WHAT NEEDS TO BE DONE:
Copy out every line of text in the data below word for word, omitting the pictures.

GIVEN DATA:

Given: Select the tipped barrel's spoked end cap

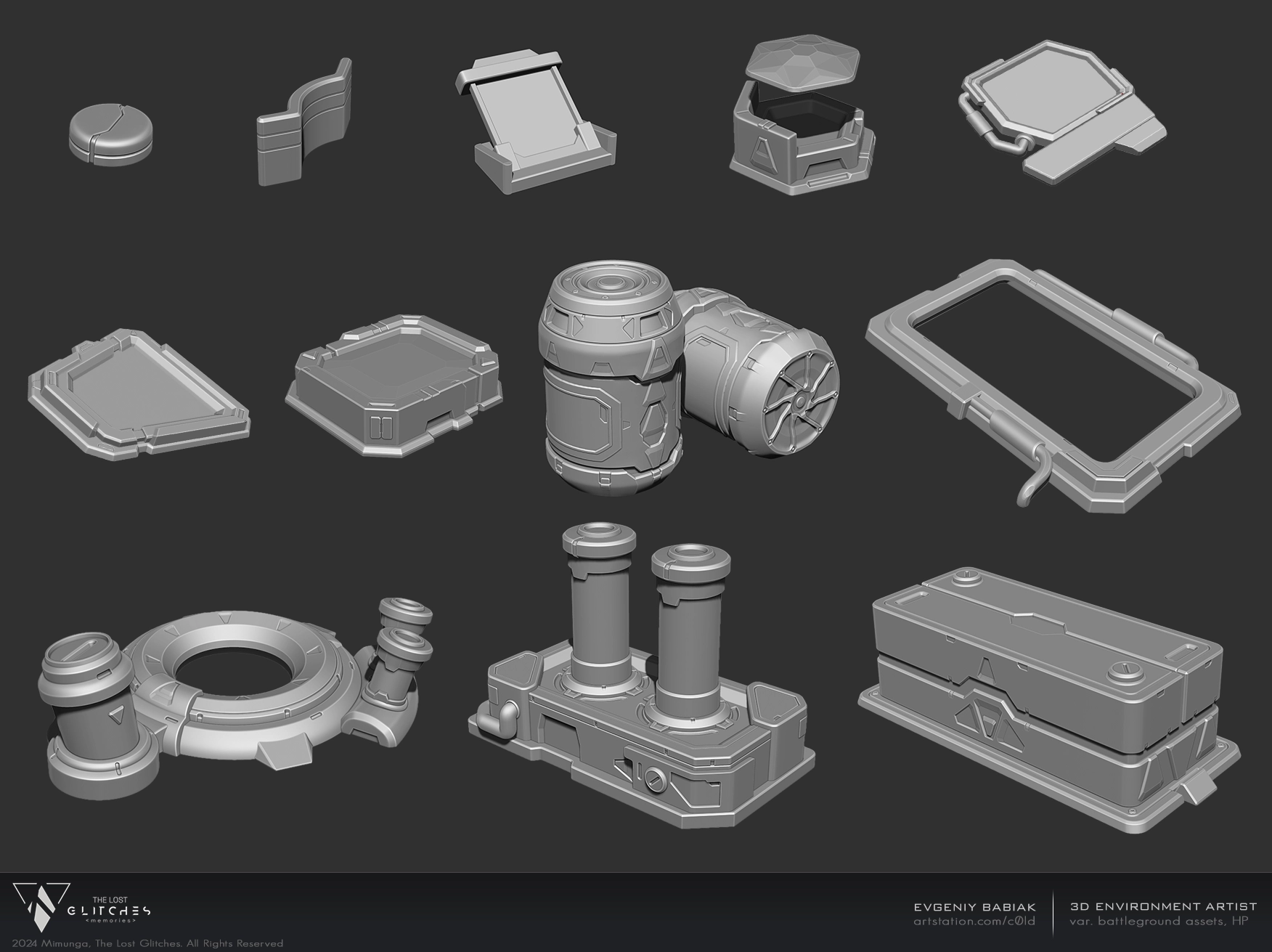Looking at the screenshot, I should 796,399.
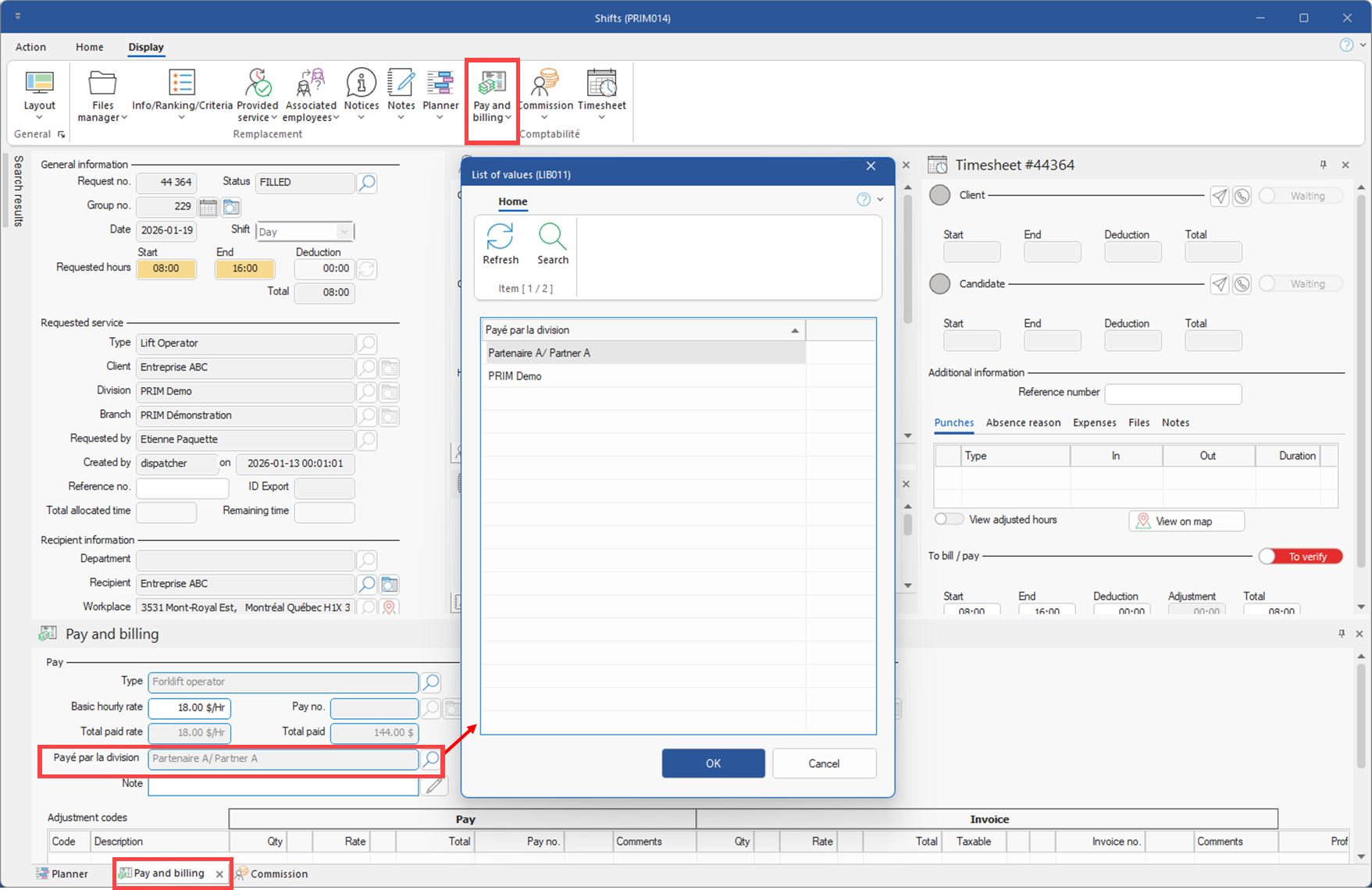Toggle the Client Waiting switch

point(1300,196)
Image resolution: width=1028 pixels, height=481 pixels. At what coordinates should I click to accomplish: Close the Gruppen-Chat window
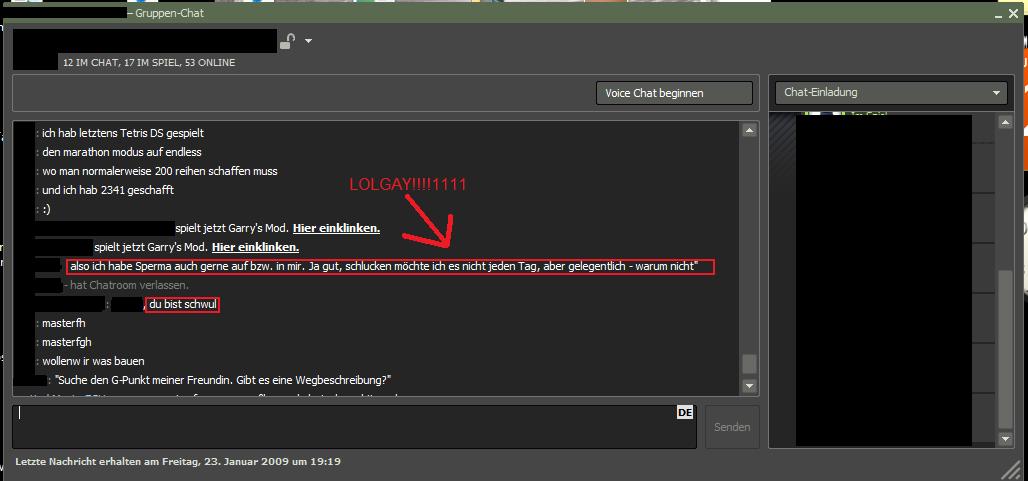tap(1015, 13)
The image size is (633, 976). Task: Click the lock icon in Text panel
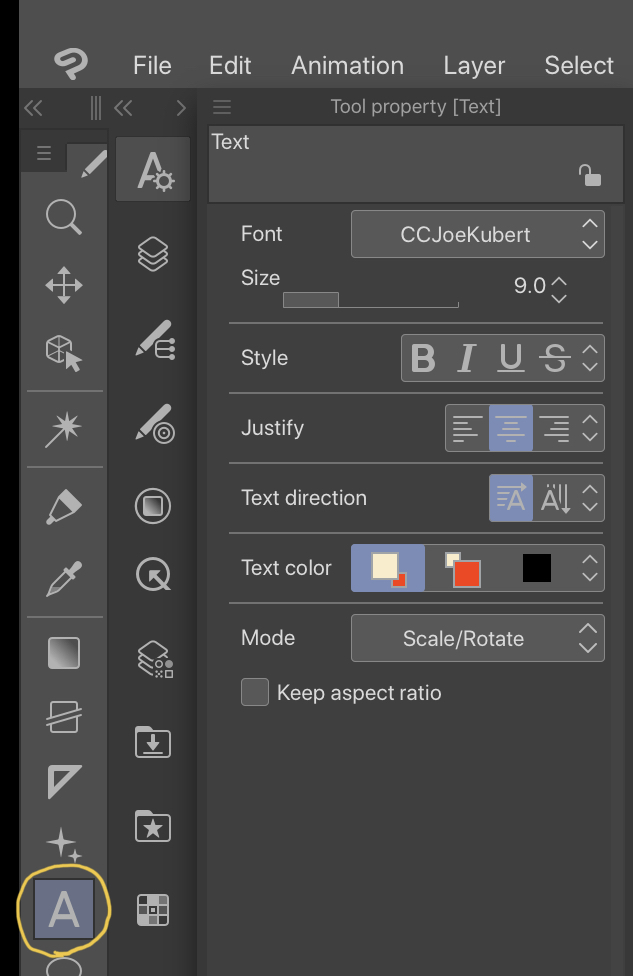[x=590, y=177]
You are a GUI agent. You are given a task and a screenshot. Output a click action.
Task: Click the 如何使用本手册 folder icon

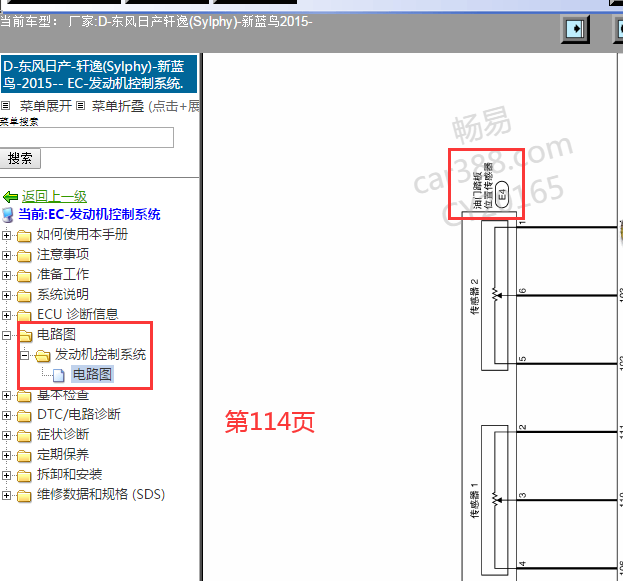click(x=24, y=235)
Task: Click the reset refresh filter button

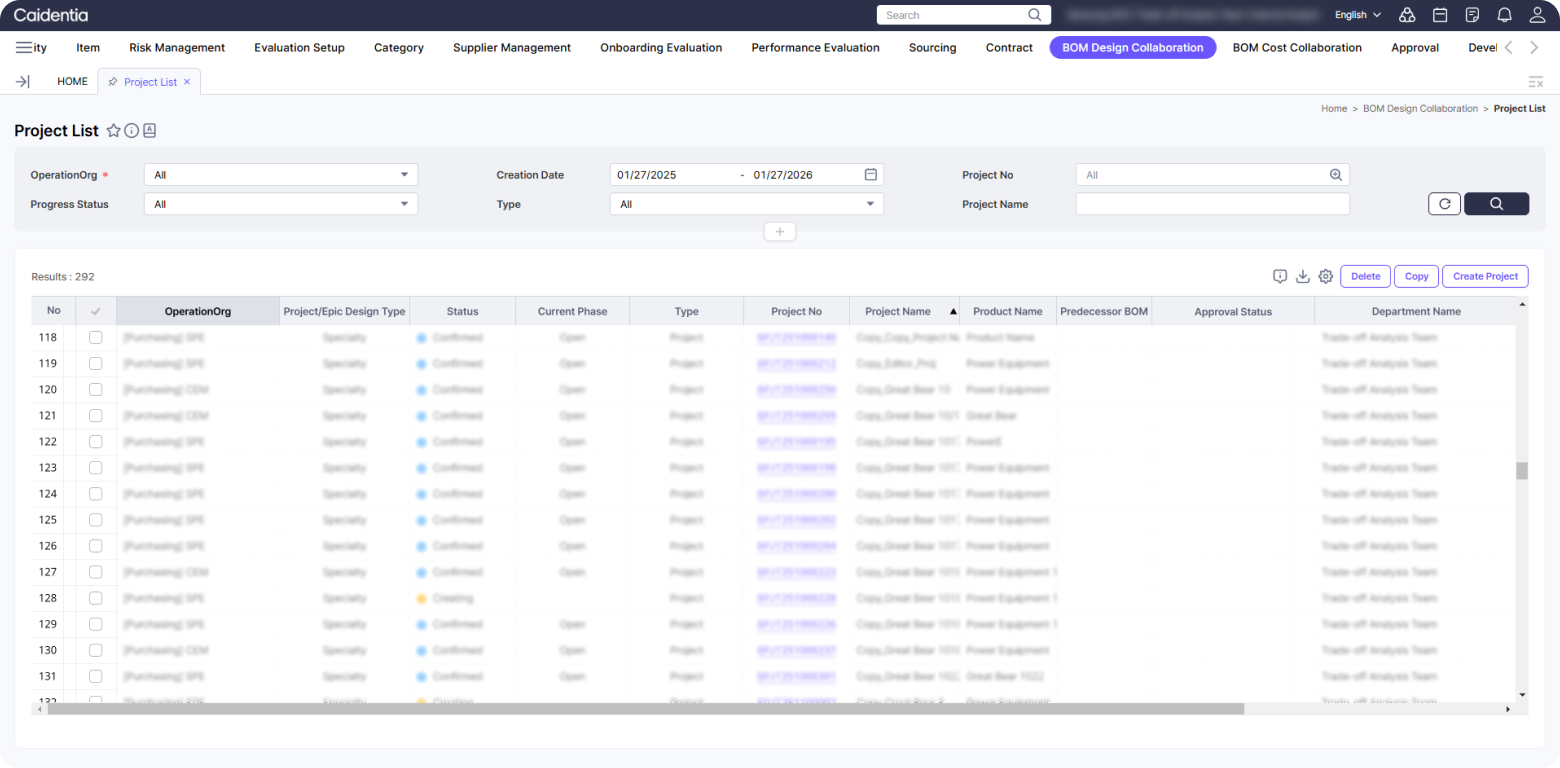Action: (x=1444, y=204)
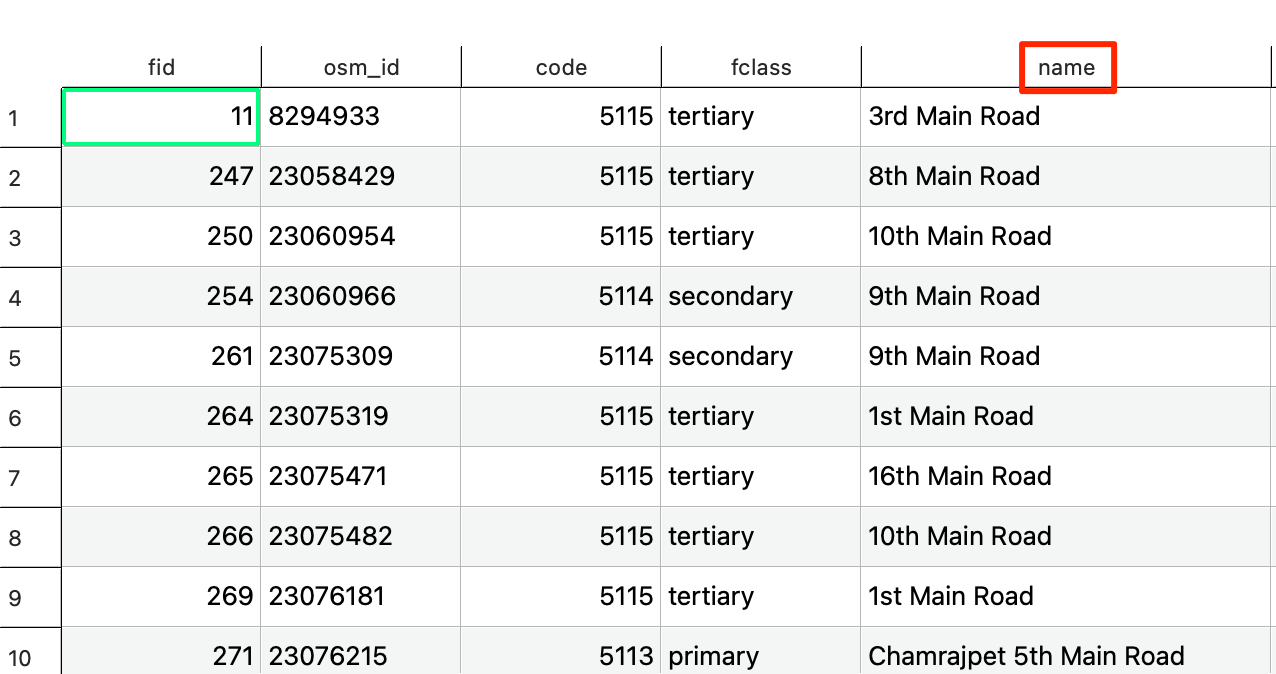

COMPLETED TASK:
Given: Select the tipped barrel's spoked end cap

Looking at the screenshot, I should 796,399.
Toggle the Client Waiting switch

point(1300,196)
Image resolution: width=1028 pixels, height=481 pixels. At what coordinates should I click to accomplish: Close the Gruppen-Chat window
tap(1015, 13)
The image size is (633, 976). Task: Click the lock icon in Text panel
[x=590, y=177]
You are a GUI agent. You are given a task and a screenshot. Output a click action.
Task: Click the 如何使用本手册 folder icon

click(x=24, y=235)
Task: Click the reset refresh filter button

Action: (x=1444, y=204)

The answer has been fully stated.